Department of Surgery, Prince of Wales Hospital, The Chinese University of Hong Kong, Hong Kong, United Kingdom; Regional Vascular Unit, St Mary's Hospital, Imperial College Healthcare National Health Service Trust, Imperial College London, London, United Kingdom; The Laboratory of Molecular Imaging, Singapore Bioimaging Consortium, Agency for Science, Technology and Research (ASTAR), Singapore.
Kennedy Institute of Rheumatology, Nuffield Department of Orthopaedics, Rheumatology and Musculoskeletal Sciences, University of Oxford, Oxford, United Kingdom.
J Vasc Surg. 2018 May;67(5):1571-1583.e3. doi: 10.1016/j.jvs.2017.04.046. Epub 2017 Jun 22.
Identification of patients with high-risk asymptomatic carotid plaques remains an elusive but essential step in stroke prevention. Inflammation is a key process in plaque destabilization and a prelude to clinical sequelae. There are currently no clinical imaging tools to assess the inflammatory activity within plaques.
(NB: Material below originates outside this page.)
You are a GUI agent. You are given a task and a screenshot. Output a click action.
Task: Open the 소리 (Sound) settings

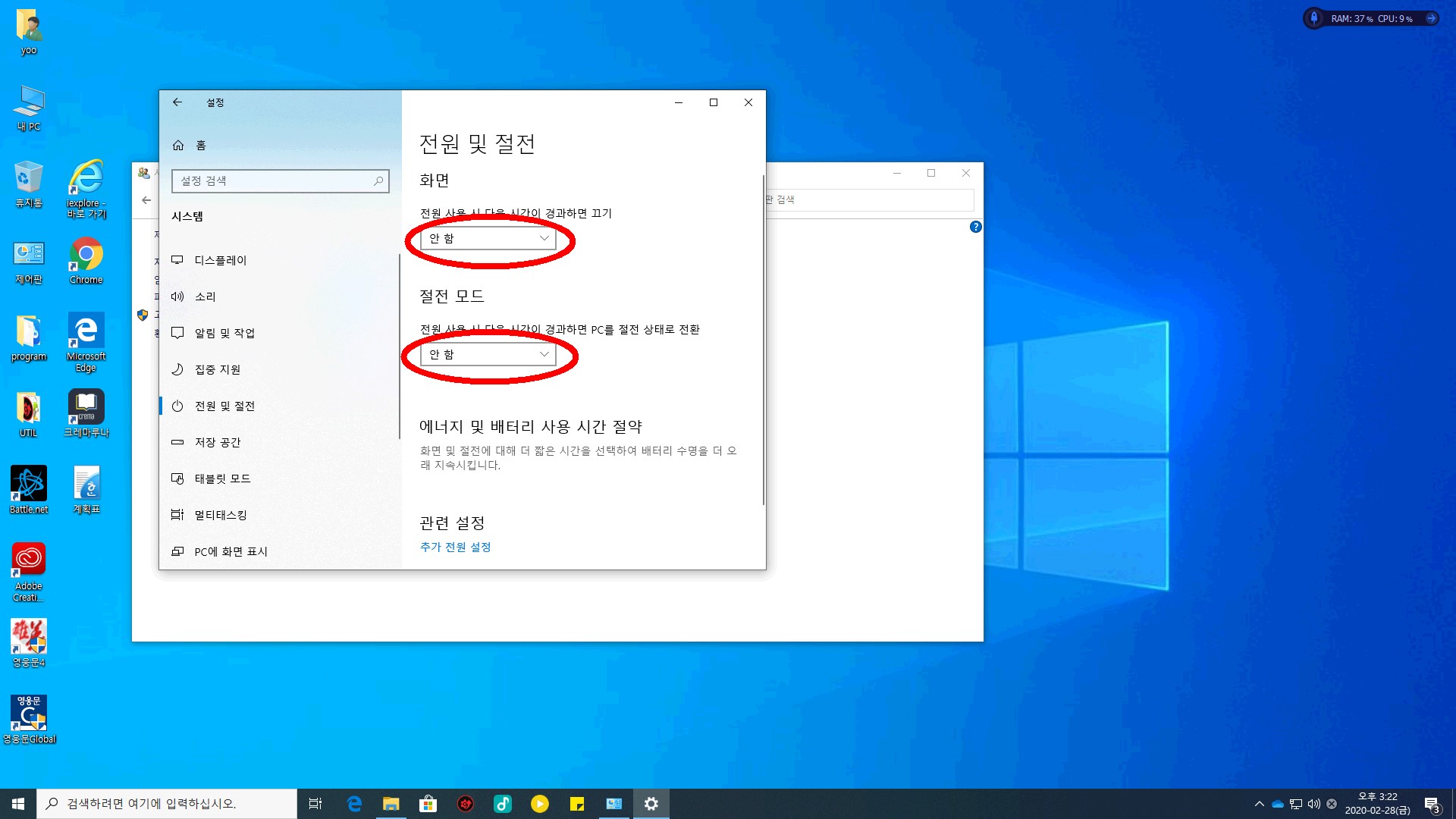point(205,297)
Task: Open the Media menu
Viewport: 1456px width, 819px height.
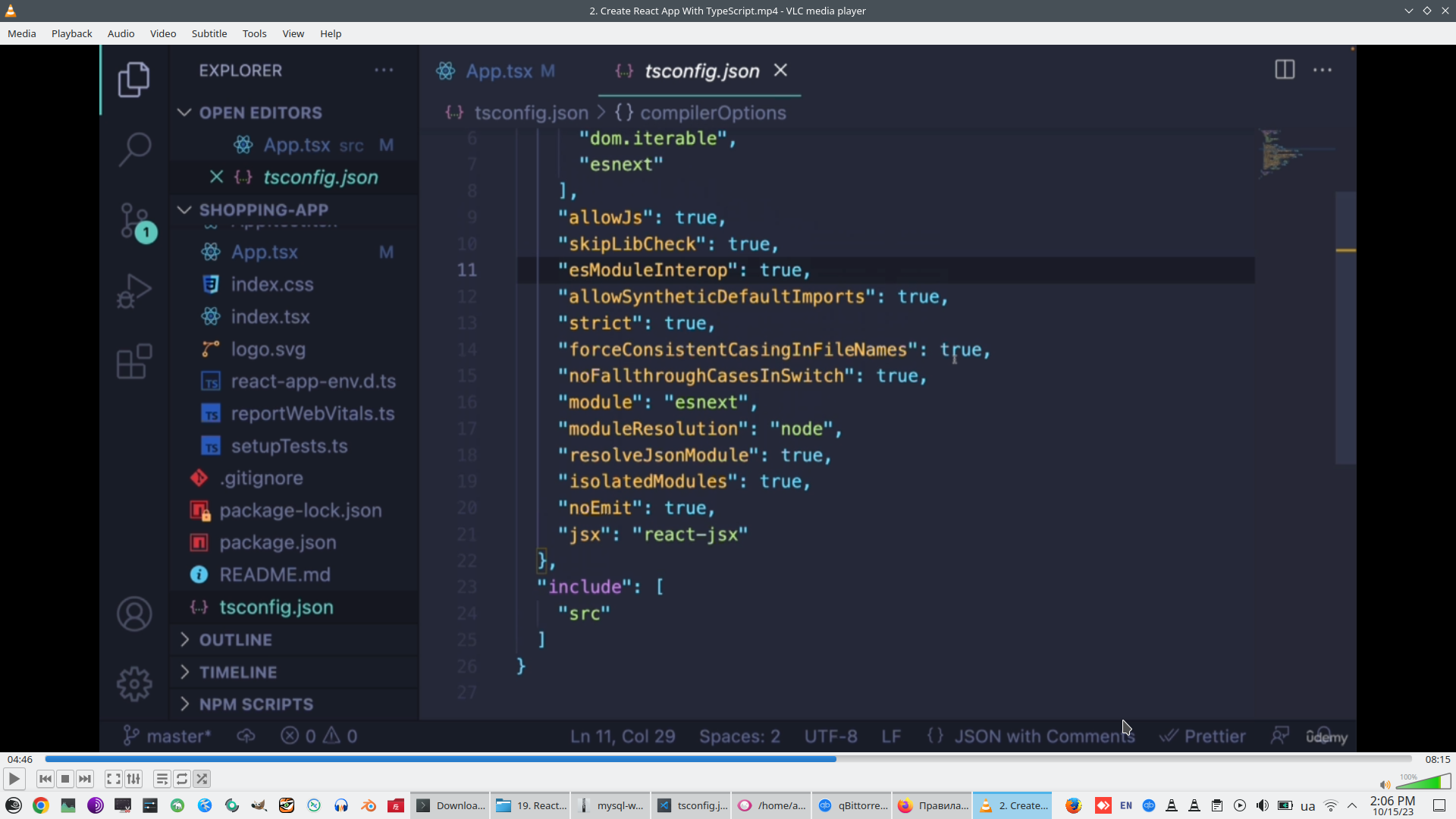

This study characterized inflammation in atherosclerosis using dual-targeted microparticles of iron oxide (DT-MPIO) as a magnetic resonance imaging (MRI) probe.
DT-MPIO were used to detect and characterize inflammatory markers, vascular cell adhesion molecule 1 (VCAM-1). and P-selectin on (1) tumor necrosis factor-α-treated cells by immunocytochemistry and (2) aortic root plaques of apolipoprotein-E deficient mice by in vivo MRI. Furthermore, apolipoprotein E-deficient mice with focal carotid plaques of different phenotypes were developed by means of periarterial cuff placement to allow in vivo molecular MRI using these probes. The association between biomarkers and the magnetic resonance signal in different contrast groups was assessed longitudinally in these models.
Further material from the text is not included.